BOSTON, Massachusetts — Just a few years ago, Michael Farid was a mechanical engineering student, trying to build a powered skateboard that could be controlled with body weight, similar to a Segway.
But that didn’t pan out.
As Farid recalls, he and his three business partners —all MIT grads—dabbled with various ideas (and even some prototypes) before they said to themselves, “Hey, let’s build a robot that can cook food!”
“It started more as an engineering project,” Farid said. “Then over the course of time we evaluated what business model might work for this and what might not work for this. Basically we decided that starting a restaurant was the best way to derive as much value as we could from it.”
Thus Spyce was born.
“We were in school. We had a hard time finding a healthy delicious meal for anything cheaper than say $10 or $12, and we were studying robotics…so naturally this is what we came up with.”
Situated in the heart of downtown Boston, Spyce is turning heads; lunch rush customers have lined up out the door. The main attraction is its seven rotating robotic woks, heated via induction, that cook meals all on their own.
Farid, Spyce’s co-founder and CEO, knows customers may come in for the novelty, but he hopes they stay for the cuisine.
The menu consists of various types of international cuisine; some of the menu items include the “Thai Bowl,” the “Latin Bowl” and an “Indian bowl.”
Executive chef Sam Benson — under the guidance of world renowned chef with several Michelin stars to his name Daniel Boulud — worked to create a menu that reminded him of his upbringing in New York.
“Every cuisine you can imagine is there in New York City,” Benson said. “That’s something I wanted.”
As to the difficulties a chef is faced with when asking a robot to do his or her work?
“It was a challenge,” Benson said. “[For example,] dispensing kale so it was perfect…making sure the ingredients were handled correctly. We are working with a tool and technology that hasn’t been invented yet. So it’s like ‘OK, here’s the chef, here’s the Spyce robotic kitchen, let's merge these two, hospitality and technology.”
Customers order at a kiosk, and almost immediately they’ll see their name appear on a digital monitor positioned above the robotic wok that will start cooking their order.
Ingredients are stored in refrigerated bins behind the woks, and a device they call a “runner” moves back and forth collecting various grains, vegetables and sauces to dispense. The menu offers items with chicken, but they say that “for food safety reasons” their chicken is pre-cooked at a commissary off site.

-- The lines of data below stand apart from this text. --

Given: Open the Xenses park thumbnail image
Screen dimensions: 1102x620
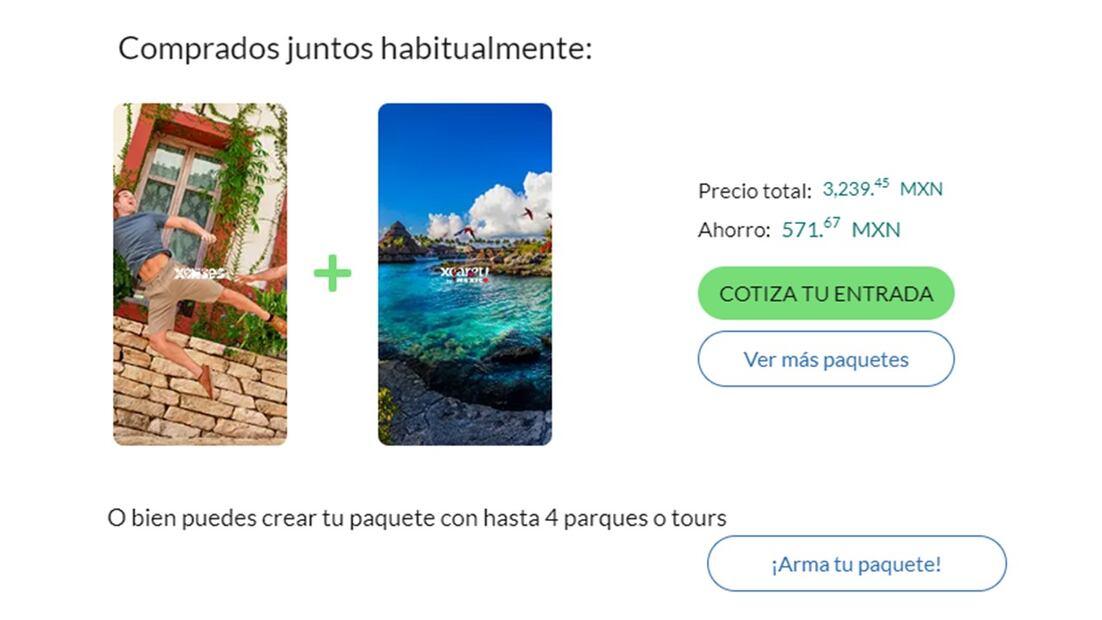Looking at the screenshot, I should coord(200,274).
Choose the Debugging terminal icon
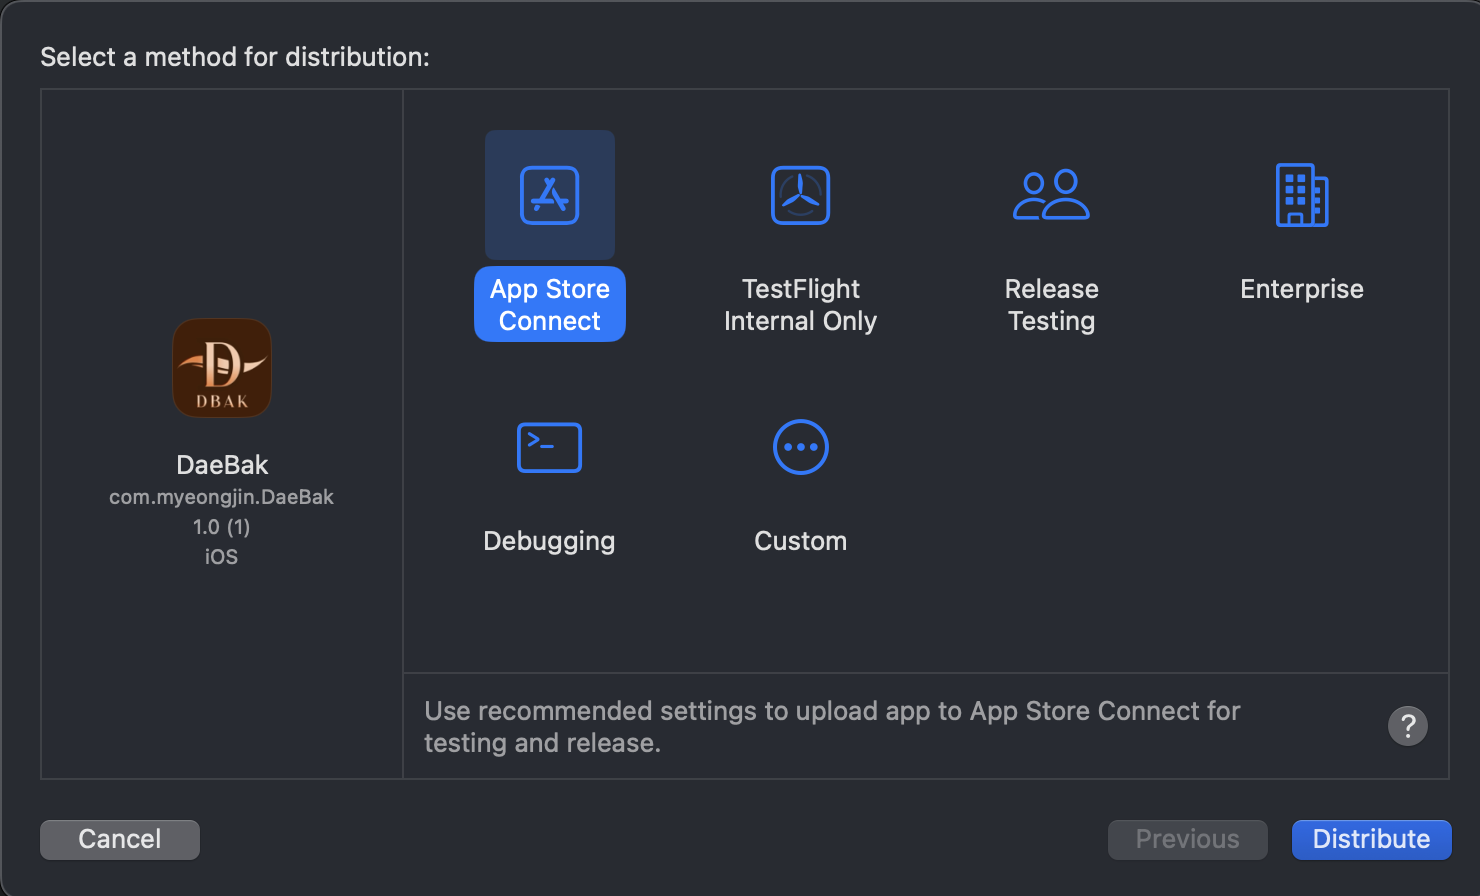The image size is (1480, 896). [x=549, y=447]
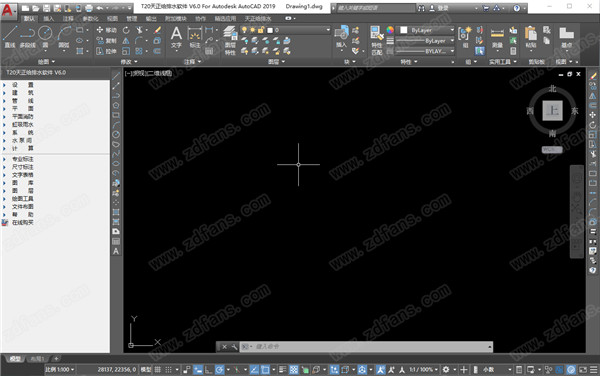Open Layer Properties (图层特性) manager

coord(230,40)
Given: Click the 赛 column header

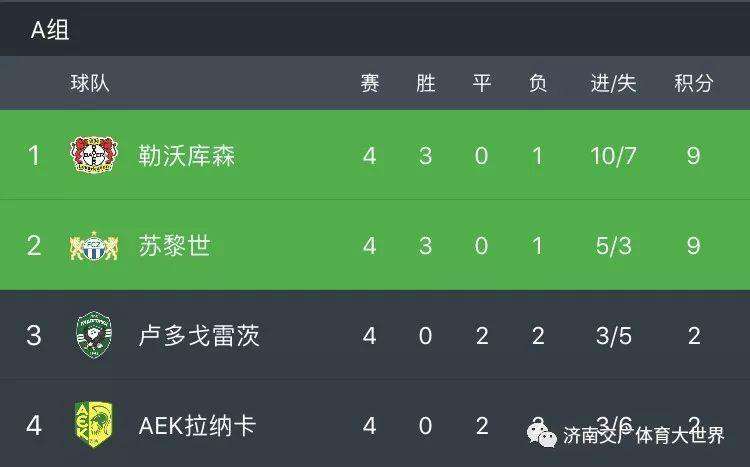Looking at the screenshot, I should 370,84.
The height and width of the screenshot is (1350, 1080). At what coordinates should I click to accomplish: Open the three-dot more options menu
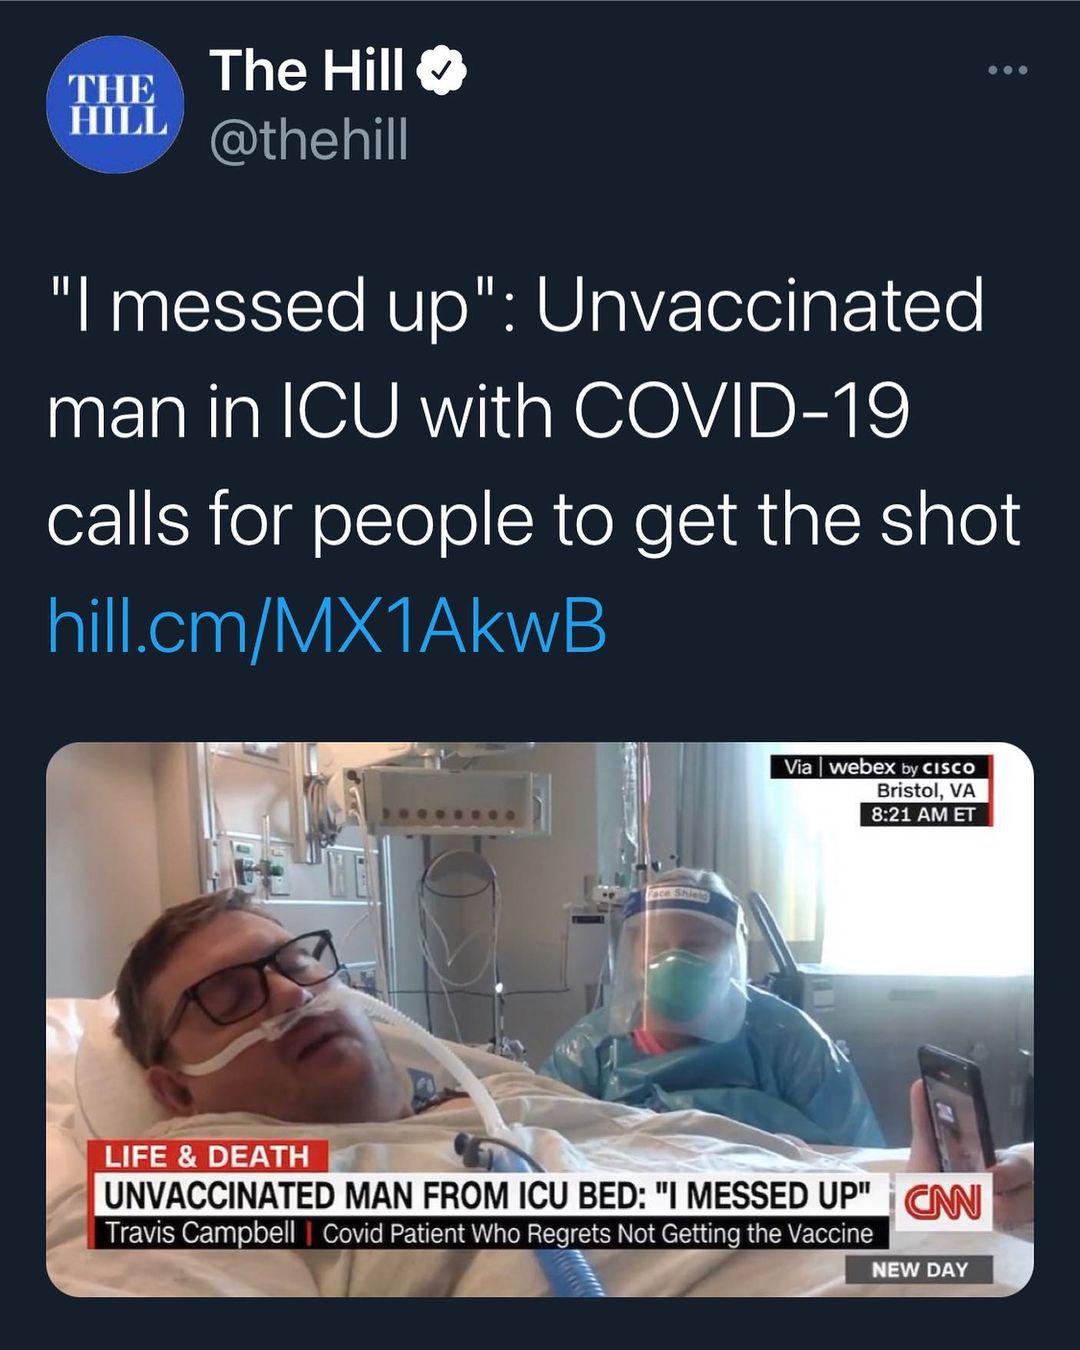coord(1006,71)
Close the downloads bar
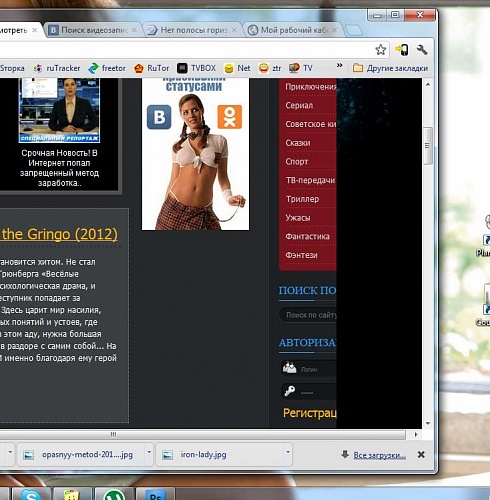This screenshot has width=490, height=500. pyautogui.click(x=421, y=454)
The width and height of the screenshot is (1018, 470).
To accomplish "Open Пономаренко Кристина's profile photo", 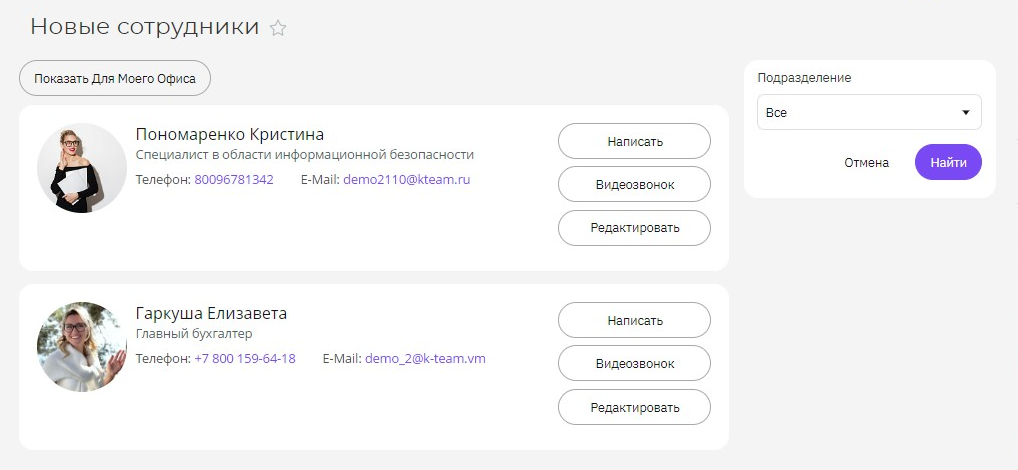I will [x=82, y=168].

Meals take roughly 2-and-a-half minutes to cook, and once finished the robotic wok tips over—by itself, of course—and pours the finished entrée into a bowl. The only time a human interacts with the food is when an employee adds any garnishes that a customer has selected. That person then puts a lid on the bowl and affixes a pre-printed sticker with the customer’s name.
Farid acknowledges the fact that a restaurant concept like this does employ fewer people, but he says it’s a trade-off for efficiency and quality food that costs less. (Each bowl costs $7.50)
“Definitely the goal was not to eliminate people from the process,” Farid said. “The goal was to deliver a really great delicious, exciting bowl at a more affordable price point that’s accessible to people at a lot of income levels.”
He demurs when asked if their concept is the future of restaurants—“it’s a little early to say”—but they aren’t shy about their desires to expand.
“We see ourselves primarily as a restaurant company first and tech company second. We would love to serve more people by opening a bunch more restaurants.”